Below are entries; copy exactly the lines from the one with "You are a GUI" through the one with "Click trash icon", both included, and leave out the rest.

══ Data shown ══

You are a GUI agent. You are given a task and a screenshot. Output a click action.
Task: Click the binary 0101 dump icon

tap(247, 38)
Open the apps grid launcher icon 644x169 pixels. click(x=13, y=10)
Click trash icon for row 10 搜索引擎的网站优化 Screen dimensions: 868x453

═══
══ Data shown ══

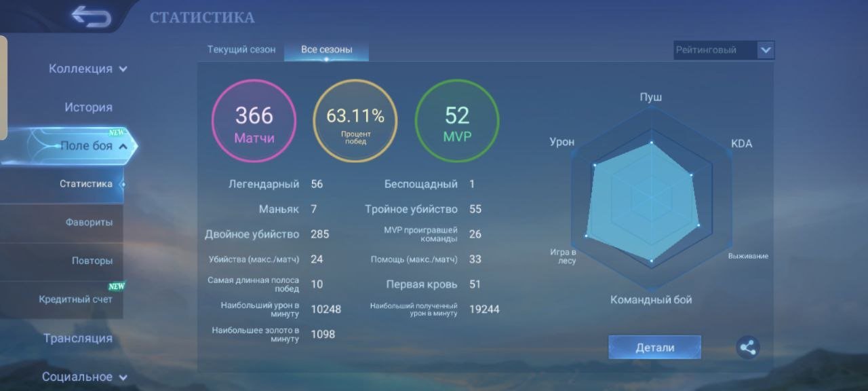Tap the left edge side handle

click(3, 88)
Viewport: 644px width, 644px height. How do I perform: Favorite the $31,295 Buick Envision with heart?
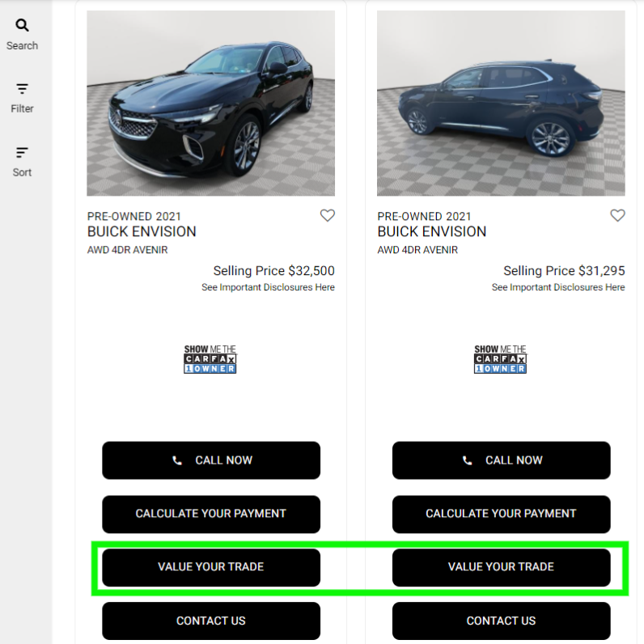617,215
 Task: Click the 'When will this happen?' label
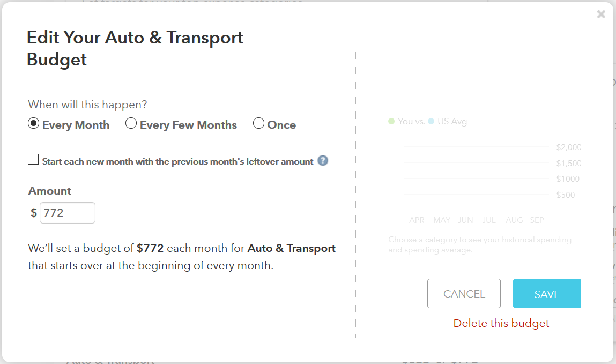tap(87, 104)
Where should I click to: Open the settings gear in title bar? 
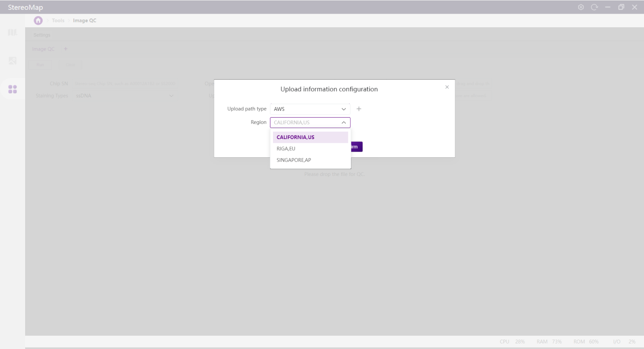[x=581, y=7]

═══
══ Data shown ══

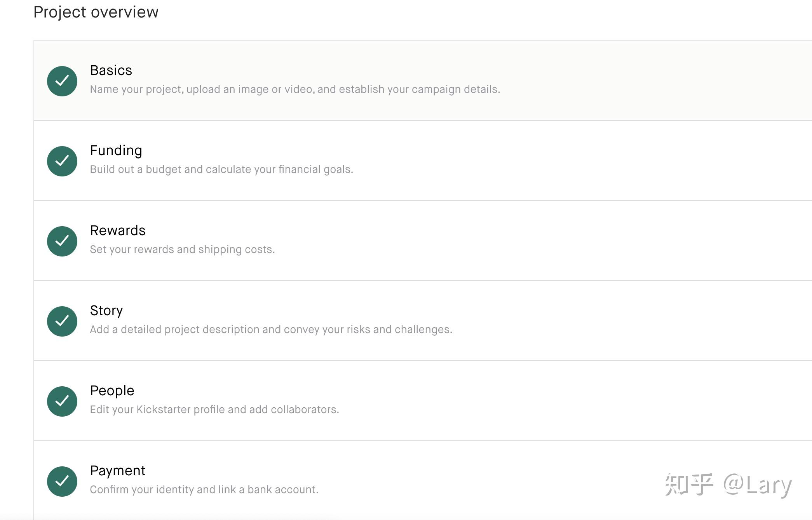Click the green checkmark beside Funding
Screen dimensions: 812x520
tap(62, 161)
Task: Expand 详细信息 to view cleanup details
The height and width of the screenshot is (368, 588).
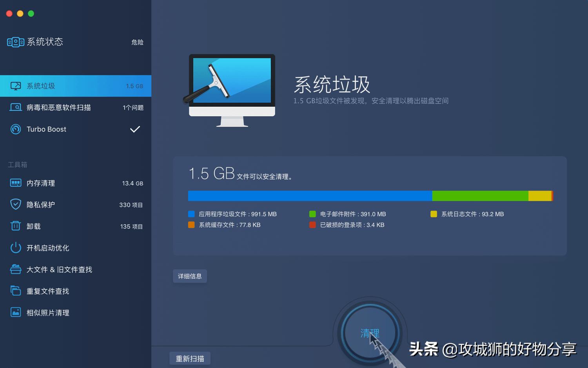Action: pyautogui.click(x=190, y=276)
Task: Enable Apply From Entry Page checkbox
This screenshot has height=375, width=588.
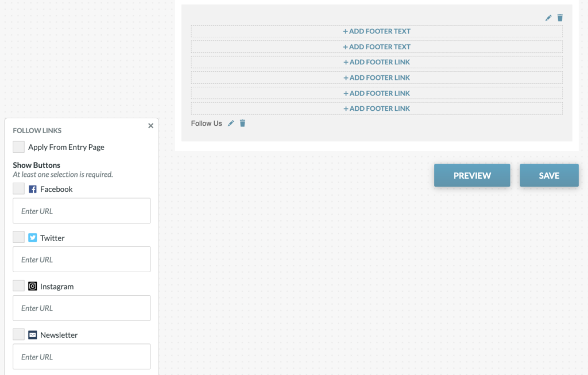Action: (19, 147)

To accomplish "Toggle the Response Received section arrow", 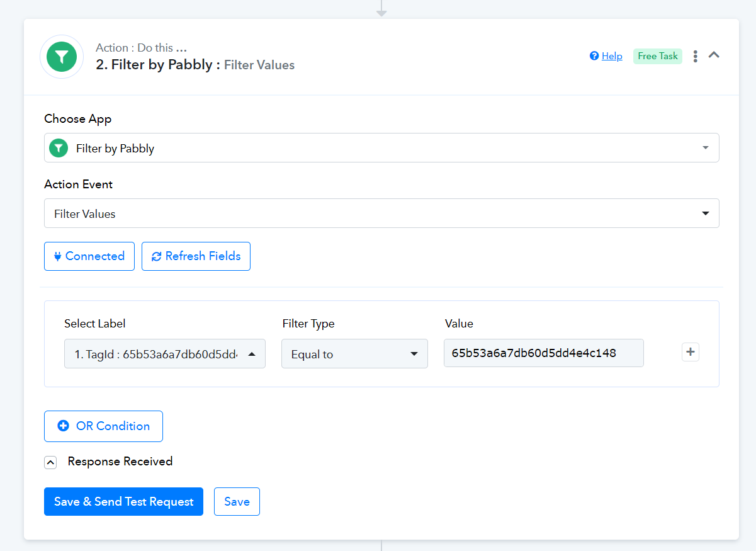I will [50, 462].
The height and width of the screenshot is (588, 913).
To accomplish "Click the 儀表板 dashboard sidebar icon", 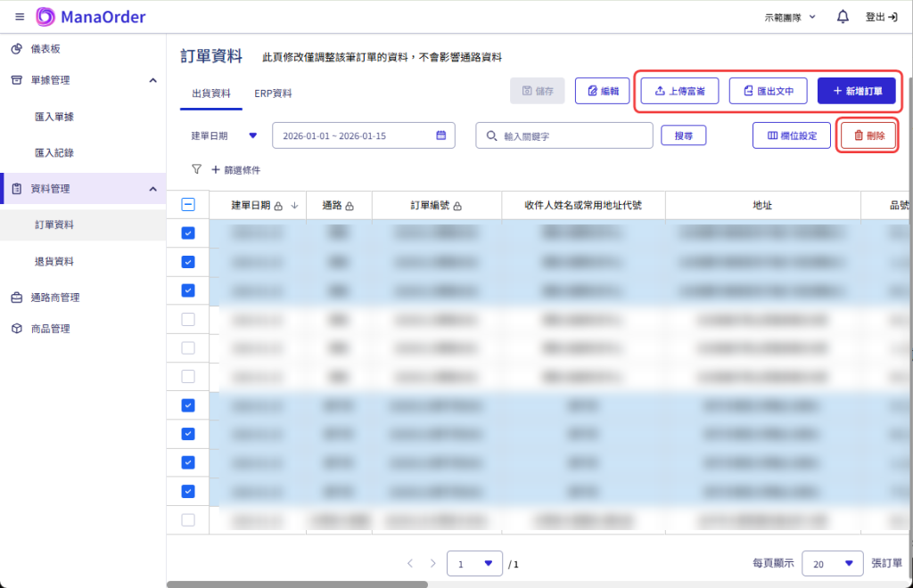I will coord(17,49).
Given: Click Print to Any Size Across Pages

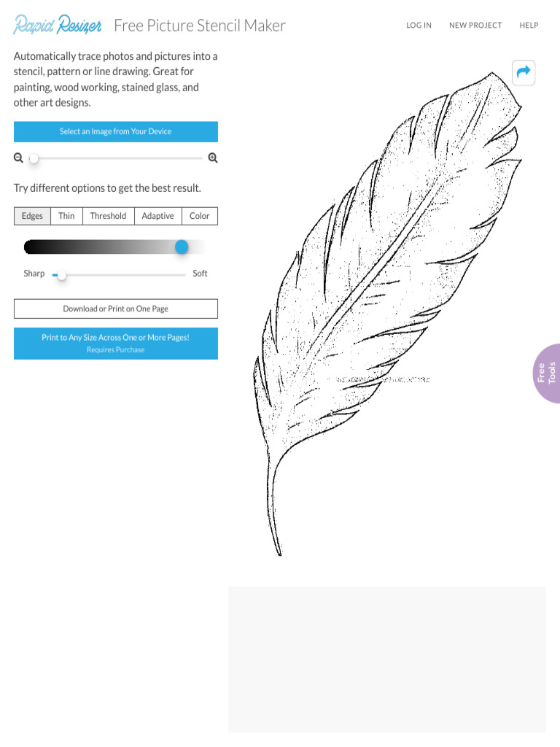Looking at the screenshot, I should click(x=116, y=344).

═══

• Answer section
You are a GUI agent. You are given a task and a screenshot. Output a click action.
Task: Click the binary 0101 dump icon

tap(247, 38)
Open the apps grid launcher icon 644x169 pixels. click(x=13, y=10)
Click trash icon for row 10 搜索引擎的网站优化 Screen dimensions: 868x453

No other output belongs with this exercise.